-- TEXT EXTRACT --
━━━━━━━━━━━━━━━━━━━━━━━━━━━━━━

Category 3: Probabilistic Data Structures¶

Bloom Filters and Count-Min Sketch¶

Advanced Probabilistic Implementations:

Python
import math
import array
from typing import Any, Dict, List, Tuple

class BloomFilter:
    """Production-ready Bloom filter implementation."""

    def __init__(self, capacity: int, error_rate: float = 0.1):
        """
        Initialize Bloom filter.

        Args:
            capacity: Expected number of elements
            error_rate: Desired false positive rate
        """
        self.capacity = capacity
        self.error_rate = error_rate

        # Calculate optimal bit array size and hash function count
        self.bit_count = self._calculate_bit_count(capacity, error_rate)
        self.hash_count = self._calculate_hash_count(self.bit_count, capacity)

        # Use bit array for memory efficiency
        self.bit_array = array.array('B', [0] * ((self.bit_count + 7) // 8))

━━━━━━━━━━━━━━━━━━━━━━━━━━━━━━

-- DATA ROWS --
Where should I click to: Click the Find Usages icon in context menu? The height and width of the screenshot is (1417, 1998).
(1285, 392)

━━━━━━━━━━━━━━━━━━━━━━━━━━━━━━

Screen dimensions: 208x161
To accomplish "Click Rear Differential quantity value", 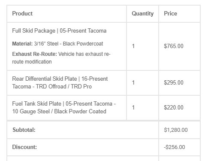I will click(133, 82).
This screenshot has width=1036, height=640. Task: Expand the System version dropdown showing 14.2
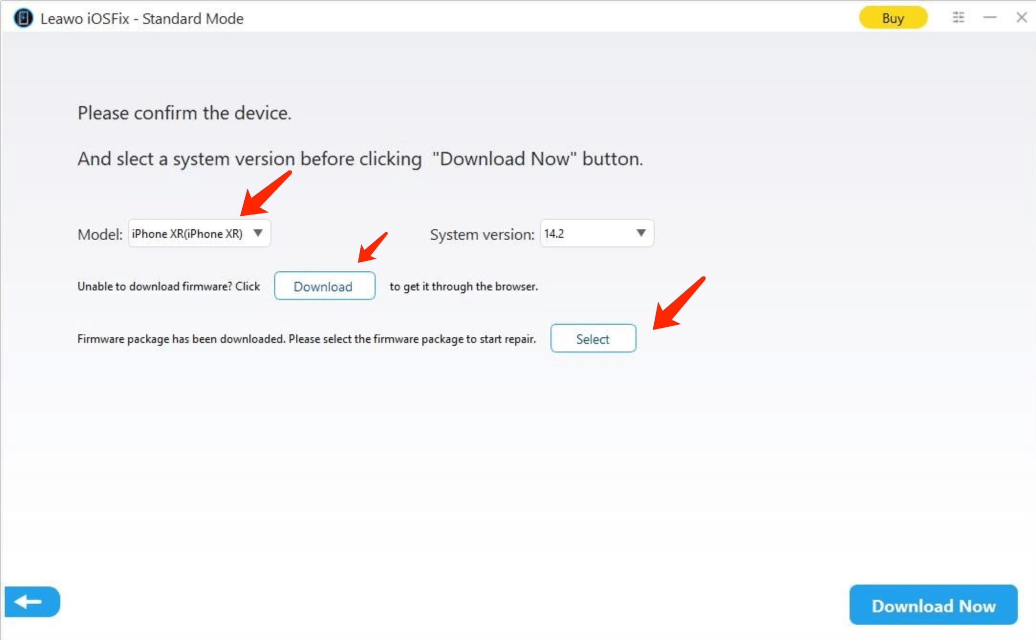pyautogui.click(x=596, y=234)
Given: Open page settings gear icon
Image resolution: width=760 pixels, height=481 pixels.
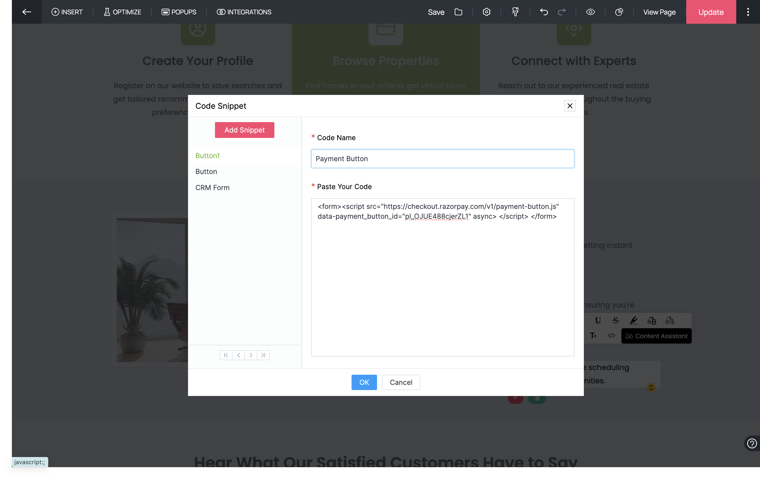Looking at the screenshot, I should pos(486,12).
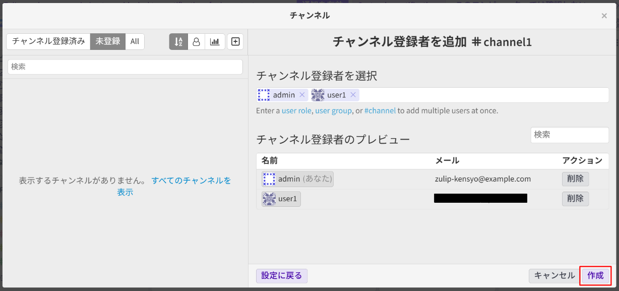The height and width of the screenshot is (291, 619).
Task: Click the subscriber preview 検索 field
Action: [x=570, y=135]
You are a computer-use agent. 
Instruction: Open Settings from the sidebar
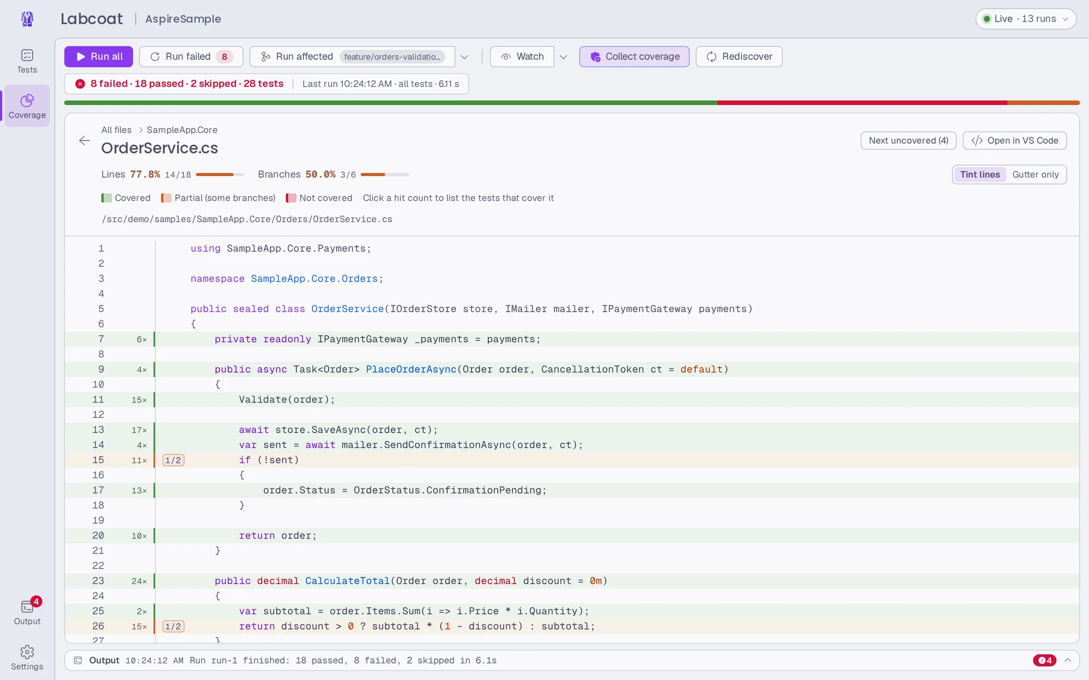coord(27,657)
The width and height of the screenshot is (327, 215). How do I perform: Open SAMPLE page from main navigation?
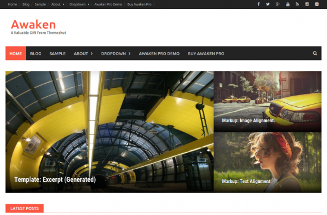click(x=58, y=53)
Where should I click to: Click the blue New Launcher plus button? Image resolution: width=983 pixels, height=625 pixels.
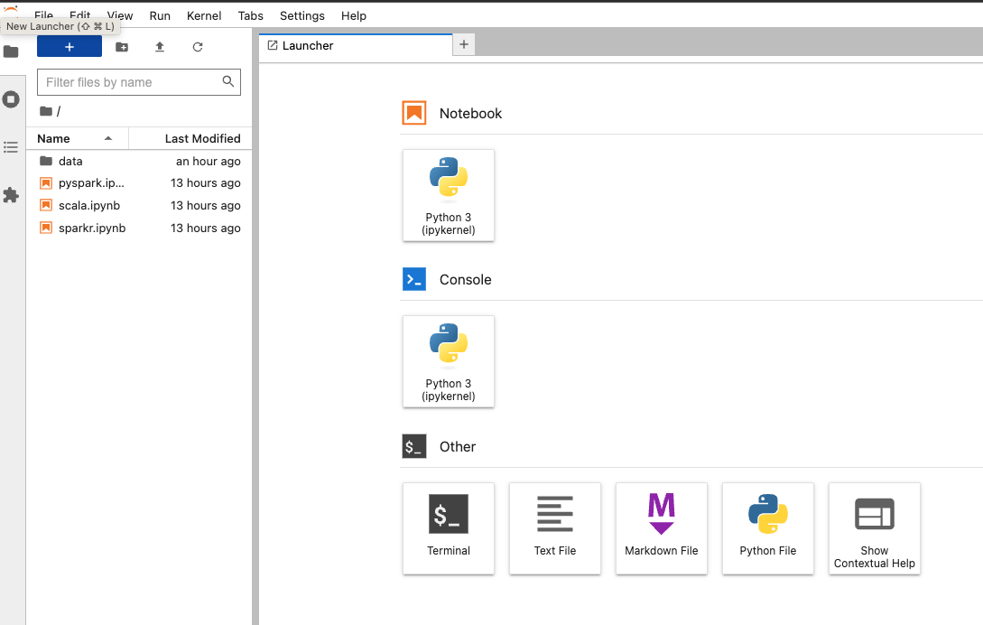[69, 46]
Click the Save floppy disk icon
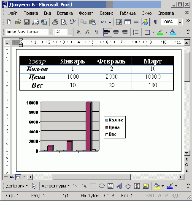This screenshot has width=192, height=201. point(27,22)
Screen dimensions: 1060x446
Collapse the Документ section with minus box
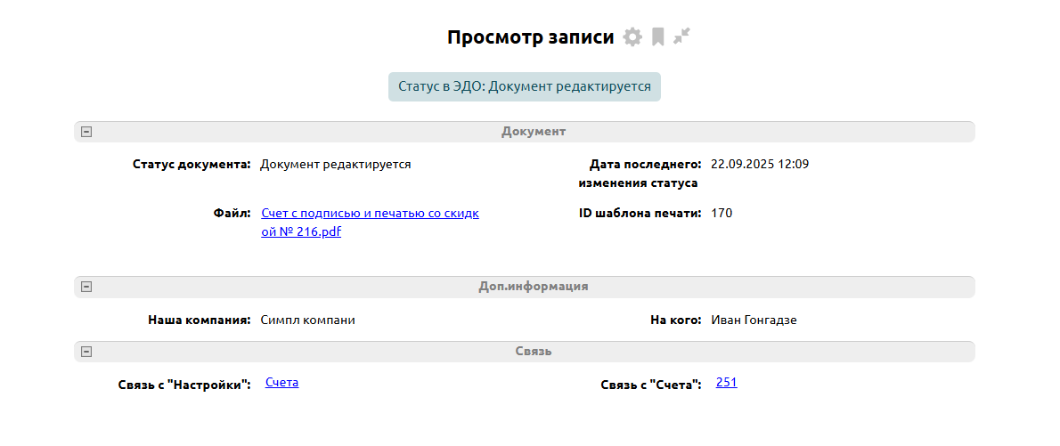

━━━━━━━━━━━━━━━━━━━━━━━━━━━━━━

-- WORK TO COMPLETE --
A: Rewrite the listing from the line holding "Where should I click to: Click the blue" through the line holding "Collapse the Документ section with minus box", inclusive, with "floppy disk" replaced by "diskette" and everything else left unchanged. Omit the pictures from your answer.
B: Carry on the Bloom filter code from its last line shown.

-- EXPECTED OUTPUTS --
A:
Where should I click to: Click the blue New Launcher plus button? Image resolution: width=983 pixels, height=625 pixels.
[69, 46]
Click the Save diskette icon
This screenshot has width=192, height=201. point(27,22)
Screen dimensions: 1060x446
Collapse the Документ section with minus box

B:
        self.item_count = 0

        # Statistics tracking
        self.stats = {
            'items_added': 0,
            'lookup_count': 0,
            'estimated_false_positives': 0
        }

    def _calculate_bit_count(self, capacity: int, error_rate: float) -> int:
        """Calculate optimal bit array size."""
        return int(-capacity * math.log(error_rate) / (math.log(2) ** 2))

    def _calculate_hash_count(self, bit_count: int, capacity: int) -> int:
        """Calculate optimal number of hash functions."""
        return max(1, int(bit_count * math.log(2) / capacity))

    def _get_hash_values(self, item: Any) -> List[int]:
        """Generate multiple hash values using double hashing."""
        # Convert item to string for consistent hashing
        item_str = str(item).encode('utf-8')

        # Primary hashes
        hash1 = int(hashlib.md5(item_str).hexdigest(), 16)
        hash2 = int(hashlib.sha1(item_str).hexdigest(), 16)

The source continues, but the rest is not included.